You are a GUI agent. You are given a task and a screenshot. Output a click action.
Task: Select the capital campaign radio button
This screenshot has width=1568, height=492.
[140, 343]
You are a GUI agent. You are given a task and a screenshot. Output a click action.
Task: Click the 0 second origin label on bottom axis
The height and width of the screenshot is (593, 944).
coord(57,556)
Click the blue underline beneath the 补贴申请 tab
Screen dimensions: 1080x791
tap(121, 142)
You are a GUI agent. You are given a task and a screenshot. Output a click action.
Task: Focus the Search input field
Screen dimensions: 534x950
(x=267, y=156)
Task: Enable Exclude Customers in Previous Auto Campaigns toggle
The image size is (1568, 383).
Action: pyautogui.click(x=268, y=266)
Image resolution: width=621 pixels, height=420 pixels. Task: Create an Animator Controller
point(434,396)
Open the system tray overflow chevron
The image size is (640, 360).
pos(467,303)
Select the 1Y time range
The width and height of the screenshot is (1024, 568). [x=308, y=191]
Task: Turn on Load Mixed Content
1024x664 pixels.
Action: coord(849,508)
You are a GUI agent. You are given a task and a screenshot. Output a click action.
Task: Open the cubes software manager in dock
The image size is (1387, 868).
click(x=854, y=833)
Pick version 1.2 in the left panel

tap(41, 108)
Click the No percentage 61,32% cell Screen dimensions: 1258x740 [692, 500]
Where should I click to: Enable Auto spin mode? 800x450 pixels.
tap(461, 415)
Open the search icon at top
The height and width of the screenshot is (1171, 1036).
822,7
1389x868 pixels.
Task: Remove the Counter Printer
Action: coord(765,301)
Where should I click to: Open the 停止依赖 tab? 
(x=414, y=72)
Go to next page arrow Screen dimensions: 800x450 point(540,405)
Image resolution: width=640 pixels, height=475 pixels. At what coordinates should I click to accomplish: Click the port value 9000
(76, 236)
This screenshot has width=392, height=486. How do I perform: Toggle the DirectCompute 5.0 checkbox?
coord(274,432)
━━━━━━
Work to complete - Reproduce each entry above character for character.

Your response -
You are a GUI agent. You are given a task and a screenshot. Output a click action.
Task: Select the capital campaign radio button
This screenshot has width=1568, height=492.
[140, 343]
You are a GUI agent. You are given a task and a screenshot. Output a click action.
Task: Click the 0 second origin label on bottom axis
The height and width of the screenshot is (593, 944).
coord(57,556)
Click the blue underline beneath the 补贴申请 tab
Screen dimensions: 1080x791
tap(121, 142)
You are a GUI agent. You are given a task and a screenshot. Output a click action.
Task: Focus the Search input field
Screen dimensions: 534x950
(x=267, y=156)
Task: Enable Exclude Customers in Previous Auto Campaigns toggle
The image size is (1568, 383).
Action: pyautogui.click(x=268, y=266)
Image resolution: width=621 pixels, height=420 pixels. Task: Create an Animator Controller
point(434,396)
Open the system tray overflow chevron
The image size is (640, 360).
pos(467,303)
Select the 1Y time range
The width and height of the screenshot is (1024, 568). [x=308, y=191]
Task: Turn on Load Mixed Content
1024x664 pixels.
Action: coord(849,508)
You are a GUI agent. You are given a task and a screenshot. Output a click action.
Task: Open the cubes software manager in dock
The image size is (1387, 868).
click(x=854, y=833)
Pick version 1.2 in the left panel

tap(41, 108)
Click the No percentage 61,32% cell Screen dimensions: 1258x740 [692, 500]
Where should I click to: Enable Auto spin mode? 800x450 pixels.
tap(461, 415)
Open the search icon at top
The height and width of the screenshot is (1171, 1036).
822,7
1389x868 pixels.
Task: Remove the Counter Printer
Action: coord(765,301)
Where should I click to: Open the 停止依赖 tab? 
(x=414, y=72)
Go to next page arrow Screen dimensions: 800x450 point(540,405)
Image resolution: width=640 pixels, height=475 pixels. At what coordinates should I click to accomplish: Click the port value 9000
(76, 236)
This screenshot has width=392, height=486. How do I perform: Toggle the DirectCompute 5.0 checkbox?
coord(274,432)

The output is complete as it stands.